Uncertainty Analysis Process

Allows decision-makers to explicitly understand and measure the uncertainty involved in key factors that might influence decision outcomes.


The fact that someone needs to make a decision is itself evidence that there is uncertainty associated with the future and that there is some value in the ability to evaluate and plan for that uncertainty. The only uncertainty in forecasting is that every important assumption about the future will be wrong to some extent. Knowing this, how should decision-makers (and their technical advisors) deal with the risk of being wrong.

One common approach is to estimate ‘high’ and ‘low’ point estimates. This approach is usually of little practical value, however, since it offers no guidance as to the relative likelihood of one scenario over another. Moreover, using ‘high’ and ‘low’ point estimates typically assumes that all estimates differ from their expected values in the same direction, an outcome that is just as remote as everything turning out exactly as projected.

Probability provides a way around the limitations of discrete point estimates outlines above. Probability measures the confidence that an expected outcome will actually materialize. To understand how probability aids decision making, consider a simple example. Before the advent of powerful computers, weather forecasters would simply assert their mean expectations – “we do not expect rain today”. The decision on today’s picnic would be easy – full steam ahead. Now, the same forecast incorporates the probability for each causal factor in the determination of rain, and the forecaster announces that, “there is a 25 percent chance of rain by mid-afternoon”. A more reasoned decision regarding the picnic is now possible. If the event involves costly logistics for hundreds of people, a rain date might well be announced. In the past, provision for risk was not possible and a good few dollars – not to mention tempers – were lost.

Risk assessment, while not in common use, is by no means new, and has been used to assess long-range decisions by public agencies and private firms alike. By attempting to measure the risks of each of the key factors that might influence a major decision and incorporating those risks into the analysis, the resultant forecast will not offer a single “take it or leave it” answer. Rather, information can be presented that actually reflects the uncertainties involved and how they might influence the future.
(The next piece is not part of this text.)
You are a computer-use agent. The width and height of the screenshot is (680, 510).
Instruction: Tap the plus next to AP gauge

HAL has developed an integrated and fully automated Uncertainty Analysis Process for evaluating the uncertainty inherent in decision making. We believe the Process to be the most advanced management-oriented system of decision evaluation and risk management available today.

The HAL Uncertainty Analysis Process is characterized by five key attributes:

  • It deals with uncertainty and risk using advanced statistical techniques;
  • It allows sound management intuition to be applied quantitatively in the evaluation process;
  • It depicts the business structure of the real world and can be used to model many situations;
  • It helps clarify and sharpen understanding of the critical factors affecting the situation; and
  • It facilitates systematic evaluation and consensus building on controversial matters.
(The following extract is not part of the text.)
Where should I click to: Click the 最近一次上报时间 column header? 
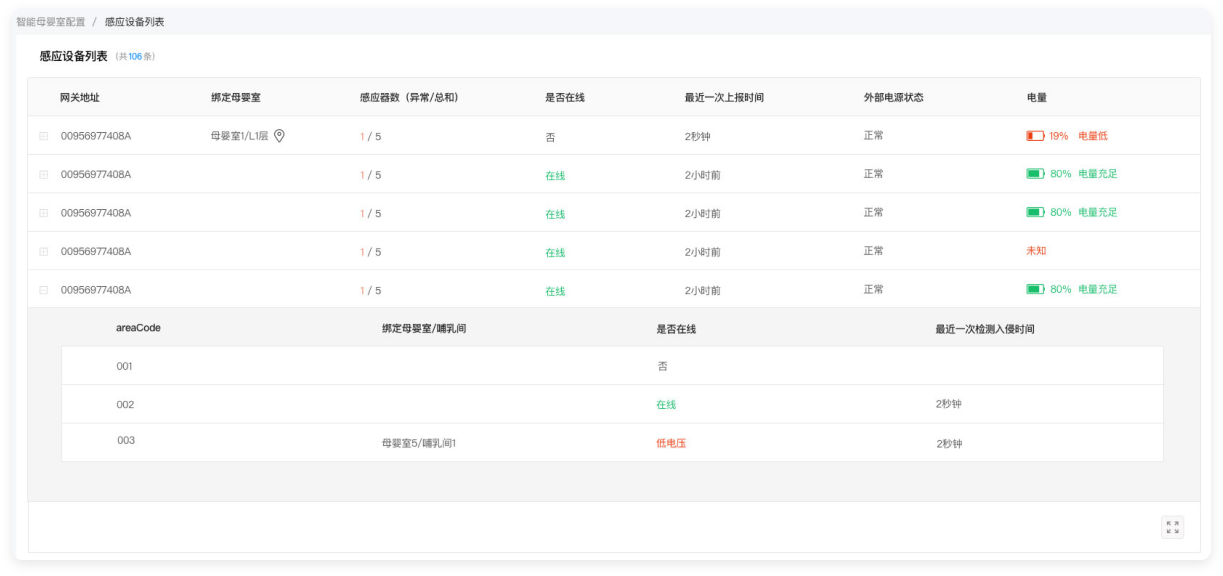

The process has been used previously by HAL in a wide variety of applications, including assessing the potential for economic benefits resulting from Canadian space mission and other technology development programs.
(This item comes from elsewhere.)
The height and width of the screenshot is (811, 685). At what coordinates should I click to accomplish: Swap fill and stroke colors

Each factor and assumption of importance to the decision process is reviewed and assessed. Those factors and assumptions that either affect the decision criteria strongly, or which affect the decision less strongly but are unknown or very uncertain, are included in the analysis in probabilisitc terms. That is, each variable that depends on these factors or assumptions is assigned a range, or probability distribution, reflecting its underlying uncertainty. These estimates are then combined to provide estimates of the probability and uncertainty inherent in the criteria upon which the decision has to be made.

Specifically, the HAL Uncertainty Analysis Process involves four steps:

  1. Develop structure and logic models. This step establishes the logic and methodologies involved in the process, and ascertains which variables and assumptions must be considered in the analytic model;
  2. Develop initial forecasts and ranges. In this step, estimates and ranges are developed for each assumption identified in Step 1 and recorded. These estimates are based on the consulting team’s statistical analysis of historical or actual data and subjective judgement drawn from experience in the field.
  3. Expert Review: The purpose of expert review is to identify factors and issues that may have been overlooked in Step 2, and to assist in the assignment of probabilities to certain variables. The experts are best qualified to provide qualitative information necessary to complete the analysis using their experience, training, ‘street-wise’ judgement and knowledge of relevant facts and issues. Their opinions of the initial estimates and ranges enable the probabilities associated with expected outcomes to be gauged properly.
  4. Forecasting. Once the experts have completed their work, the ranges for all variables are transformed by the computer into input probability distributions. And once final distributions are generated for all assumptions and variables, they are combined to yield a probability distribution for each forecast (the figure illustrates this process, for which we use a statistical technique called Monte Carlo Simulation). The figure illustrates the final distribution.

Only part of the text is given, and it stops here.